Zu Beginn des Dezembers wurde ein Adventskalender im Speisesaal aufgehangen. Eine runde Pappplatte, an der pro Tag ein einziges Bonbon befestigt war. Das "liebste" Kind (natürlich ausgewählt von "Tante Herta") durfte sich das dann nehmen. Bedeutete also, dass jeden Abend regelmäßig ca. 29 Kinder enttäuscht waren.
Nach fünf langen Wochen war dieses Martyrium dann endlich zu Ende und meine Mutter holte mich wieder ab. Es war ein solcher Glücksmoment, dass ich bis zum heutigen Tag noch genau weiß, dass es morgens um 07.30 Uhr war und welche Kleidung sie getragen hat. Zu Hause haben mich meine Eltern nicht mehr wiederkannt. Vor der Kur war ich ein fröhlicher Junge, der gern gespielt und vor allem erzählt hat. Jetzt war ich total ruhig, schüchtern und verängstigt. Anfangs habe ich meine Eltern wegen allem um Erlaubnis gefragt, zum Beispiel, ob ich zur Toilette dürfe etc. Es hat lange gedauert, bis ich wieder "normal" wurde.
Es waren die schlimmsten fünf Wochen meines Lebens und sie wirken bis heute noch nach. Ich habe St.-Peter-Ording nie wieder gesehen und will es auch nicht, obwohl es dieses Kinderheim schon lange nicht mehr gibt. Es ist schon traurig, wenn man sich ein neunjähriges Kind schon selbst schwört, seine eigenen Kinder nie in eine Kur zu schicken (ich habe es aufgrund meiner eigenen Erfahrungen auch nie in Erwägung gezogen). Aber das war nur die Folge der schlimmen Zeit, in der viele Kinderseelen für ihr ganzes Leben geschädigt wurden.
Ich will es kurz machen:
Nachdem mein Vater unter tragischen Umständen zu Tode kam wurde ich in die Grundschule geschickt. Mein Klassenlehrer war entnazifiziert, aber uns schlagen durfte er damals noch.

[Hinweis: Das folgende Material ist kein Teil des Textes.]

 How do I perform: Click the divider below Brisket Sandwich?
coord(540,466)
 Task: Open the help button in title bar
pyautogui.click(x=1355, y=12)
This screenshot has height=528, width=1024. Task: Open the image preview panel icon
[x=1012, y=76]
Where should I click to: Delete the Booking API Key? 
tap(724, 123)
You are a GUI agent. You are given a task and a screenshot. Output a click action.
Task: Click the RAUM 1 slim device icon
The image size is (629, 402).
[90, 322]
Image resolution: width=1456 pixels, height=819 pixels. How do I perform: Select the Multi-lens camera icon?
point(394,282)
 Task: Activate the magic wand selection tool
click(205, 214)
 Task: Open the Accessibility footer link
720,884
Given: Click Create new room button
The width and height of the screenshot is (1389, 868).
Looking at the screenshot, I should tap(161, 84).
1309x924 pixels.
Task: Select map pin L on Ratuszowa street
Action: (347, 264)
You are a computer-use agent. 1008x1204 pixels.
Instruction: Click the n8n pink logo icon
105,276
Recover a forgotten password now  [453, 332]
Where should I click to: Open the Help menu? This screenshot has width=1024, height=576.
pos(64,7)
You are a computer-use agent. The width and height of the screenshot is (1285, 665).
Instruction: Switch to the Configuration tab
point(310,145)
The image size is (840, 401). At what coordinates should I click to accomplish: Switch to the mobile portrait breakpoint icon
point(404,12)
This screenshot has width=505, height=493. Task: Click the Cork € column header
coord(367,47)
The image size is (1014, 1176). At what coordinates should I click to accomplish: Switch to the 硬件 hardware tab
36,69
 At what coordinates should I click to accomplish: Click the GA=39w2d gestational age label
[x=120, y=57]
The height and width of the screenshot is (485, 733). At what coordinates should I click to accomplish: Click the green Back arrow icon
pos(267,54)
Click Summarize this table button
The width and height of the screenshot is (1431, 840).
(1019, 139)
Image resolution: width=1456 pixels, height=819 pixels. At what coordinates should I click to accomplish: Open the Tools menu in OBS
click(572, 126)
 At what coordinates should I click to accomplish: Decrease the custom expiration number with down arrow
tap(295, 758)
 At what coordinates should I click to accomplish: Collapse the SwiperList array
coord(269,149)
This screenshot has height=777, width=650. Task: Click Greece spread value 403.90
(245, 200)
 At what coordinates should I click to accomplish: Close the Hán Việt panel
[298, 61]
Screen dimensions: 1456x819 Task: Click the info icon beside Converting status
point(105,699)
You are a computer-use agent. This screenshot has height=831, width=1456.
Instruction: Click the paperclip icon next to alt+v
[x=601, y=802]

Dann kam meine alleinerziehende Mutter auf die glorreiche Idee mich sechs Wochen an die See zu schicken.
Das war dann das nächste Trauma!
Die meiste Zeit dämmerte ich auf der Krankenstation, denn ich bekam alle Kinderkrankheiten auf einmal. Die restliche Zeit waren ebenfalls die Hölle.
Ich durfte nicht auf die Toilette, wenn ich abends musste, für´s Bettnässen wurde ich bestraft.
Bis heute kann ich verschiedene Dinge nicht esesn, weil ich zum essen gezwungen wurde. Es waren alles in allem sechs Wochen die blanke Hölle für mich.
Vor ein paar Jahren lief ich auf SYLT an einem ehemaligen NSDAP Heim vorbei, da kam das Grauen wieder in mir hoch!
Was für ein Scheiss!
freundliche Grüße und danke für diese Initiative!
Tomas Kurth
Was wir wohl alle mehrheitlich erlebt haben: Empathielosigkeit gepaart mit menschlicher Kälte, Demütigungen, punktuellem Sadismus ... Briefzensur. Ein Klima der Angst und des Verlorenseins. Und nach der Rückkehr: Ungläubigkeit der Eltern gegenüber den Schilderungen des Erlebten.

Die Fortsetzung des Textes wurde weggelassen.